§ What the task asks
Please report every line of the listing below that has the word "field" in it.

§ Material supplied
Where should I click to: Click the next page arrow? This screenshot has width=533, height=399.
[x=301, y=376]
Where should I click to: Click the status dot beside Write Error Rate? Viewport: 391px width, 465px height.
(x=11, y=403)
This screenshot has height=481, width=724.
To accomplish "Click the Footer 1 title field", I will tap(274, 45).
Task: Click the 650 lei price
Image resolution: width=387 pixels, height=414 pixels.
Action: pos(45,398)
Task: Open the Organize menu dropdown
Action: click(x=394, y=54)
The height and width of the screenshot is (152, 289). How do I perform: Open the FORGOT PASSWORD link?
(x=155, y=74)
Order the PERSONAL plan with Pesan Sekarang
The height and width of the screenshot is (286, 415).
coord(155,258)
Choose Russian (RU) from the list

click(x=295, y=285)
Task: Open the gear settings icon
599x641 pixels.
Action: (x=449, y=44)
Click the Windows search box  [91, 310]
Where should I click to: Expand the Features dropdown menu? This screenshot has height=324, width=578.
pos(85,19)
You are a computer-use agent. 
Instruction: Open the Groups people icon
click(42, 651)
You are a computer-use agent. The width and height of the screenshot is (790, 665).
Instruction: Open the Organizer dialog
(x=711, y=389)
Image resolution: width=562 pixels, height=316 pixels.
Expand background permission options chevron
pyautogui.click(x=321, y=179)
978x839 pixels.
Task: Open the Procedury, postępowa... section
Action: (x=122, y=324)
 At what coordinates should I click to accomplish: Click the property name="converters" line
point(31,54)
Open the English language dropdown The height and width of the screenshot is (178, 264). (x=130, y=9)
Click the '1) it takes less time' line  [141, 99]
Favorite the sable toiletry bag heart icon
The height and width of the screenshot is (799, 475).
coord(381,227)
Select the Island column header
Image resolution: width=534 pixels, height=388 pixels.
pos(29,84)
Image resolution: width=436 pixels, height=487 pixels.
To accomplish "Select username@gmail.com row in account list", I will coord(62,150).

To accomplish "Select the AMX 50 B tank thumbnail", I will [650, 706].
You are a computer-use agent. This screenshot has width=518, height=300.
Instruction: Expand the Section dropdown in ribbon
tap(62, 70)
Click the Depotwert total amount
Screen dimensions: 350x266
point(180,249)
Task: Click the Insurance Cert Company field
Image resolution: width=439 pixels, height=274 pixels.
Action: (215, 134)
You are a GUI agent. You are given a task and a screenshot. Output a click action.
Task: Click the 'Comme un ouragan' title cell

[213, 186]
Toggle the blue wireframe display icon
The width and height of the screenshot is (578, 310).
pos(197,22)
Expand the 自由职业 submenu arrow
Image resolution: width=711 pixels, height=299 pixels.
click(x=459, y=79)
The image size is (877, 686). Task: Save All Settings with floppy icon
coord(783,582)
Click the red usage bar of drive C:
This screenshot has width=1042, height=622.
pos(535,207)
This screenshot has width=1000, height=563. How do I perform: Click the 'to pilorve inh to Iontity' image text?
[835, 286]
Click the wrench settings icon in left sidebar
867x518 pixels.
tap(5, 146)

§ Answer space
To accomplish "Click the Footer 1 title field", I will tap(274, 45).
Task: Click the Insurance Cert Company field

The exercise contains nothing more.